Mandal & Nayak (No 2)

Case

[2023] FedCFamC1F 933

3 November 2023


FEDERAL CIRCUIT AND FAMILY COURT OF AUSTRALIA

(DIVISION 1)

Mandal & Nayak (No 2) [2023] FedCFamC1F 933

File number(s): BRC 14336 of 2020
Judgment of: JARRETT J
Date of judgment: 3 November 2023
Catchwords: FAMILY LAW – CONTRAVENTION – Where the respondent admitted the contraventions but pled reasonable excuse – Where the respondent took the child to the applicant’s residence in accordance with orders but the child continually absconded – Where evidence established the child’s behaviour was outside the respondent’s control – Whether the Court should accept the respondent’s pleas where his own evidence is consistent with denying the contraventions – Reasonable excused proved
Legislation:

Family Law Act 1975 (Cth) Division 13A, Part VII, ss 60CC, 70NAC, 70NEB, 70NFB

Federal Circuit and Family Court of Australia (Family Law) Rules 2021 r 1.69

Cases cited:

Peake & Cousins (No. 2) [2018] FamCA 1056,

Reid & Secco [2017] FamCA 1140

Saldo and Tindall [2013] FamCA 951, [22], [28] and [29]

The Queen v GV [2006] QCA 394, [37]

Tindall & Saldo [2015] FamCAFC 1, [58]

Division: Division 1 First Instance
Number of paragraphs: 32
Date of hearing: 2 August 2023
Place: Brisbane
Counsel for the applicant: Ms Gajic-Pavlica
Solicitors for the applicant: Norris Law
Counsel for the respondent: Mr Leneham
Solicitors for the respondent: Sharma Lawyers

ORDERS

BRC 14336 of 2020

FEDERAL CIRCUIT AND FAMILY COURT OF AUSTRALIA (DIVISION 1)

BETWEEN:

MS MANDAL

Applicant

AND:

MR NAYAK

Respondent

ORDER MADE BY:

JARRETT J

DATE OF ORDER:

3 NOVEMBER 2023

THE COURT ORDERS THAT:

1.The contravention application filed on 6 February, 2023 be dismissed.

Note:   The form of the order is subject to the entry in the Court’s records.

Note: This copy of the Court’s Reasons for judgment may be subject to review to remedy minor typographical or grammatical errors (r 10.14(b) Federal Circuit and Family Court of Australia (Family Law) Rules 2021 (Cth)), or to record a variation to the order pursuant to r 10.13 Federal Circuit and Family Court of Australia (Family Law) Rules 2021 (Cth).

Section 121 of the Family Law Act 1975 (Cth) makes it an offence, except in very limited circumstances, to publish proceedings that identify persons, associated persons, or witnesses involved in family law proceedings.

IT IS NOTED that publication of this judgment by this Court under a pseudonym has been approved pursuant to s 121(9)(g) of the Family Law Act 1975 (Cth).

REASONS FOR JUDGMENT

JARRETT J:

  1. By her application for contravention filed on 6 February, 2023 the applicant alleges that the respondent has contravened, without reasonable excuse, certain provisions of final orders I pronounced on 4 February, 2022 concerning the parenting arrangements for one of the parties’ three children, X. X is 14, nearly 15.
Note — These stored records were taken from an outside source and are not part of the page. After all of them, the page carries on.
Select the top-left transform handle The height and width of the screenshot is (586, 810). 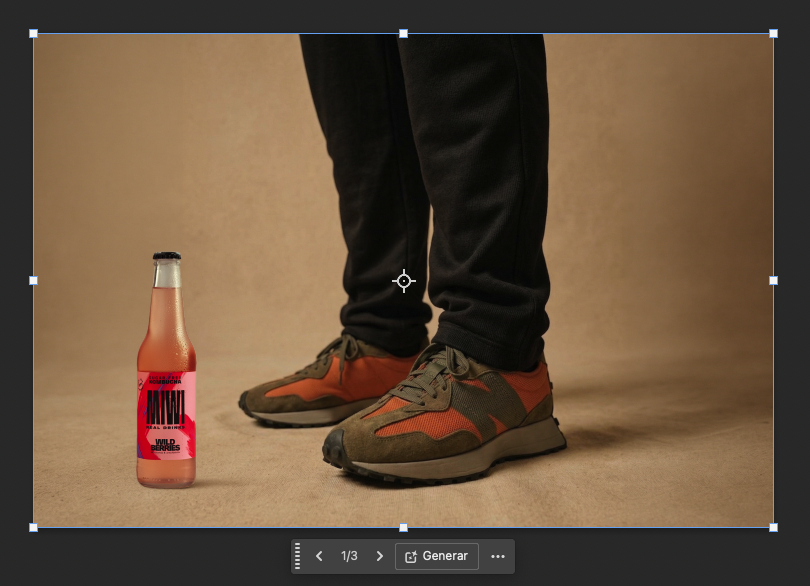(x=33, y=33)
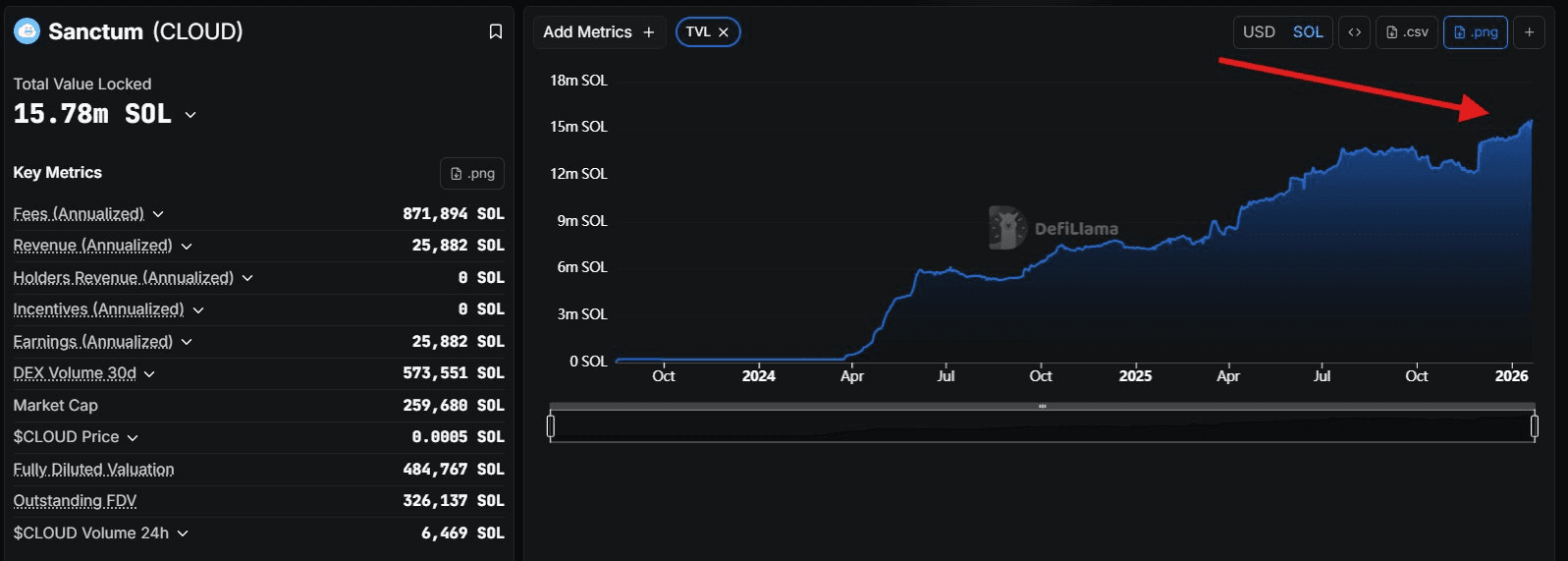The image size is (1568, 561).
Task: Expand DEX Volume 30d row
Action: 149,373
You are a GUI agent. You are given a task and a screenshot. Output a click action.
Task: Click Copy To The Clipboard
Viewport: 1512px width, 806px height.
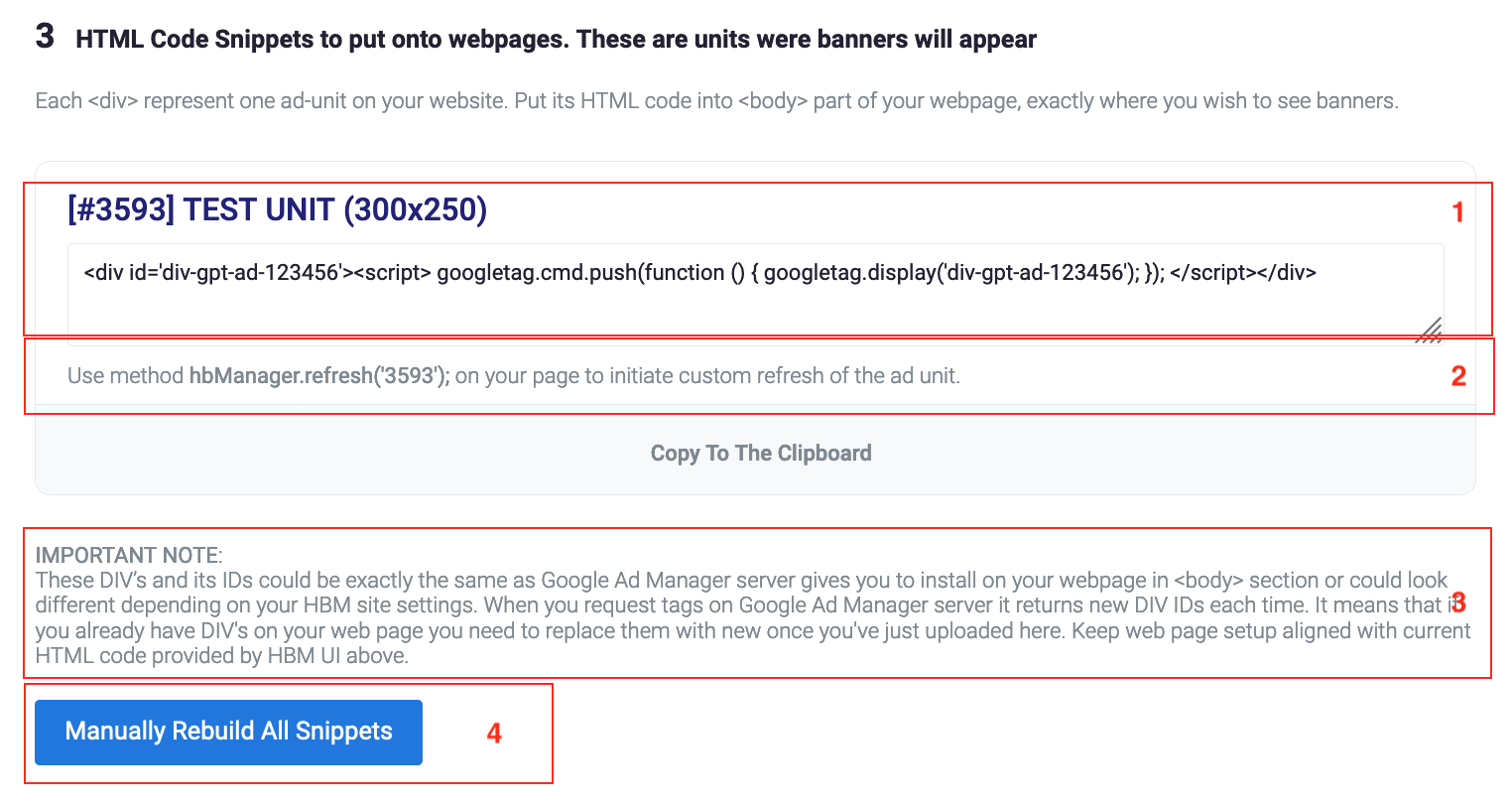(x=760, y=453)
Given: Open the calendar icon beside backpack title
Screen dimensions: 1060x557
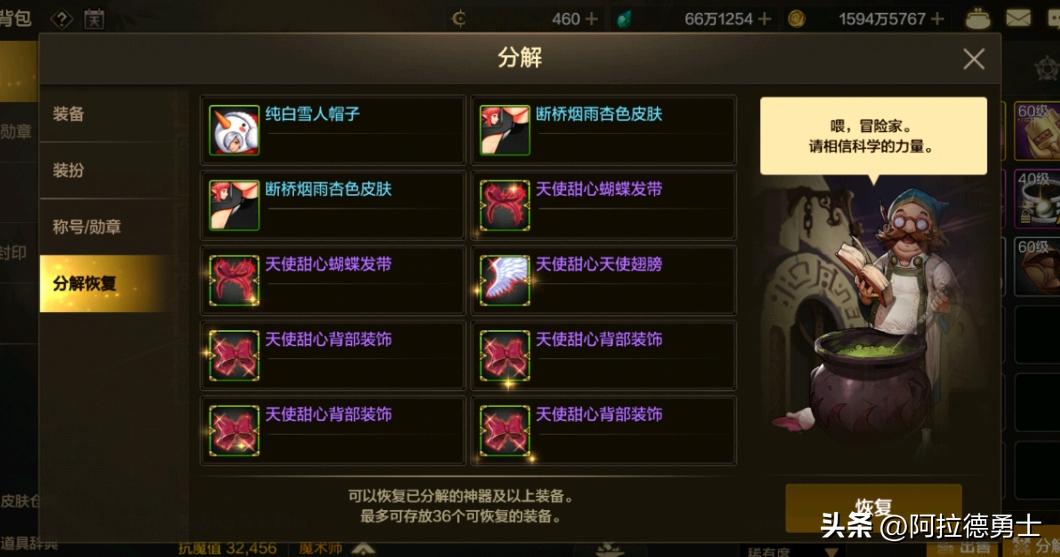Looking at the screenshot, I should coord(94,19).
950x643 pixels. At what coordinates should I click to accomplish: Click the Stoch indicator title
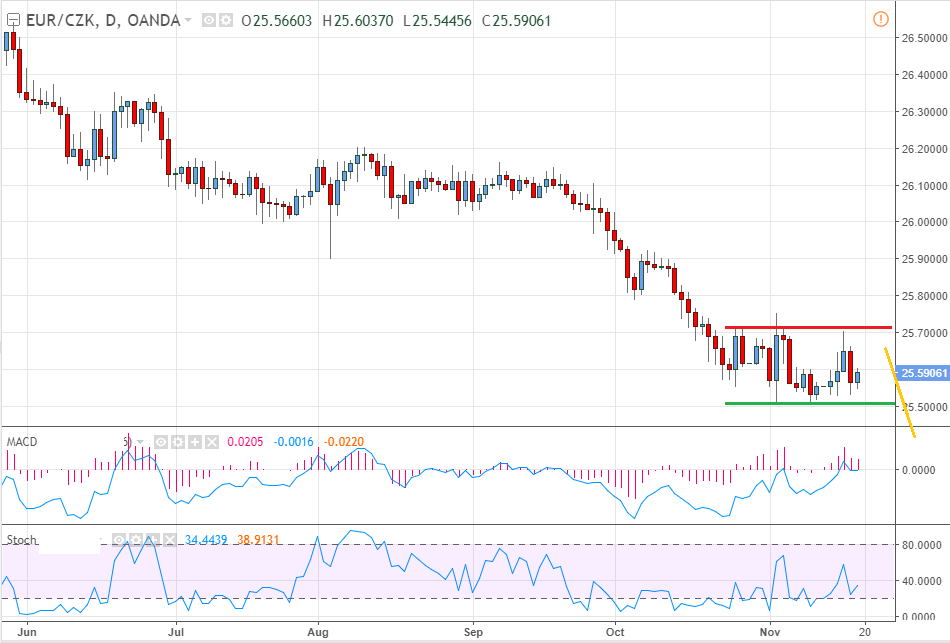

  2. The contravention application contains about 60 distinct counts, but they mainly fall into two categories. All involve an allegation that X spent no time with the applicant when she was otherwise required by the orders to do so. Recognising these matters, on 9 June, 2023 a Registrar directed that the applicant confine her application to 15 distinct counts. She has identified and pressed 14 distinct counts in her affidavit filed on 16 June, 2023.

  3. The respondent admits each of the contraventions but says that he had a reasonable excuse for contravening the orders. The applicant argues that the evidence does not establish a reasonable excuse for contravening the orders. She seeks various orders by way of sanction.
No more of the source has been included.